● **TEXTO FUENTE**

⁂

# Automatización de una bomba



## drackoas (Abr 26, 2009)

Hola, Buenas tardes

Vivo en la parte mas alta de un edificio de 4 niveles y como el agua no alcanza a llegar hasta arriba tenemos que subirla con una bomba. Estoy tratando de automatizar este proceso, pero para esto necesito saber cuándo hay agua disponible en la tuberia ya que no hay todo el tiempo. (la tuberia es de cobre de 1/2 pulgada, desconozco la presion con que llegue, pero es una instalación domestica), La idea es que la bomba se encienda cuando haya agua Y cuando el tanque este vacio, y se apague cuando no haya agua O el tanque este lleno, como veran, el control es muuuy simple, solo necesito de algo que me avise cuando hay agua.

Tambien quiero construir un sensor que mida el nivel de llenado del tanque, intente hacerlo con un emisor-receptor infrarrojo conectado a un driver con 10 leds, pero la salida no es lineal, además lo máximo que alcancé fue como 80cm de distancia y la altura de mi tanque es de 1.3m.

Les agradecería si pudieran ayudarme.


----------



## Eduardo (Abr 26, 2009)

En esos casos se usa otro tanque abajo (cisterna) y se usan 3 flotantes (1 arriba y 2 abajo,  son 2 para la electrobomba y 1 para cortar el ingreso a la cisterna).
La razon es porque si la bomba chupa directamente de la cañeria, como precisamente el problema es la presion, dejas sin agua al resto de los vecinos.

Como poner la bomba chupando directamente de la red es barato y ocupa poco espacio, esta lleno de inadaptados que lo hacen cagandose en sus vecinos.


----------



## drackoas (Abr 27, 2009)

Por razones de espacio no me es posible instalar una cisterna, el problema unicamente se presenta en el cuarto piso (donde por el momento vive unicamente mi familia), ya que para los demas pisos les suficiente la presion con la que llega el agua. Ademas obviamente la bomba no estara encendida todo el tiempo.

Solo requiero de un sistema que indique cuando llega el agua. Espero sus respuestas.


----------



## El nombre (Abr 27, 2009)

Si quieres hacer un nivel de liquidos no es problema.
Existen unos que se usan en pozos y funcionan con  tres electrodos. No te da problemas de espacio.
Las tienes espacificas para llenado, vaciado y mixto (6 sondas)
Saludos


----------



## Daniel.more (Abr 27, 2009)

⁂

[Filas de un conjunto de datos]

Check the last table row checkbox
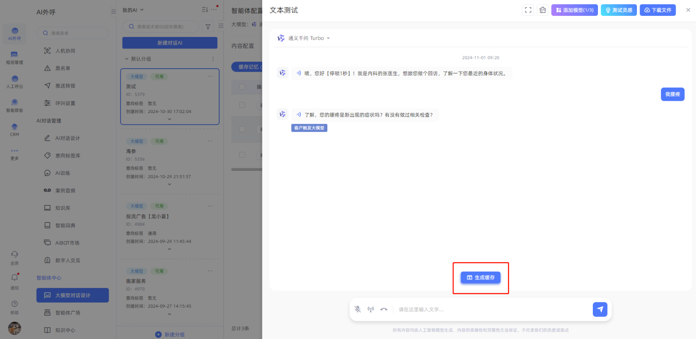242,155
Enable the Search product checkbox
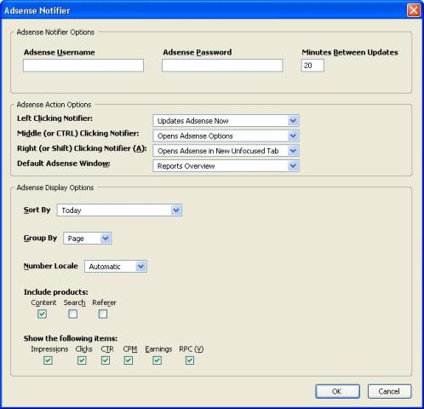 73,314
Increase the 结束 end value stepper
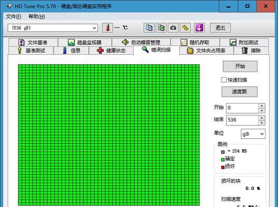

⁂

● **INSTRUCCIONES**
1. Resume en forma de lista el párrafo del hilo sobre la bomba que comienza con «Vivo en la parte mas alta» y conserva sus datos principales.
2. Transcribe, por favor, el tramo del hilo sobre la bomba que va desde "Solo requiero de" hasta "no es problema.".

● **SOLUCIONES**
1.
- Vive en la parte más alta de un edificio de 4 niveles. El agua no alcanza a llegar hasta arriba y hay que subirla con una bomba.
- Quiere automatizar el proceso. Para eso necesita saber cuándo hay agua en la tubería, ya que no hay todo el tiempo.
- La tubería es de cobre de 1/2 pulgada y la instalación es doméstica. Desconoce la presión con que llega el agua.
- La bomba debe encenderse cuando haya agua y el tanque esté vacío.
- La bomba debe apagarse cuando no haya agua o el tanque esté lleno.
- Solo necesita algo que le avise cuando hay agua.

2.
Solo requiero de un sistema que indique cuando llega el agua. Espero sus respuestas.


----------



## El nombre (Abr 27, 2009)

Si quieres hacer un nivel de liquidos no es problema.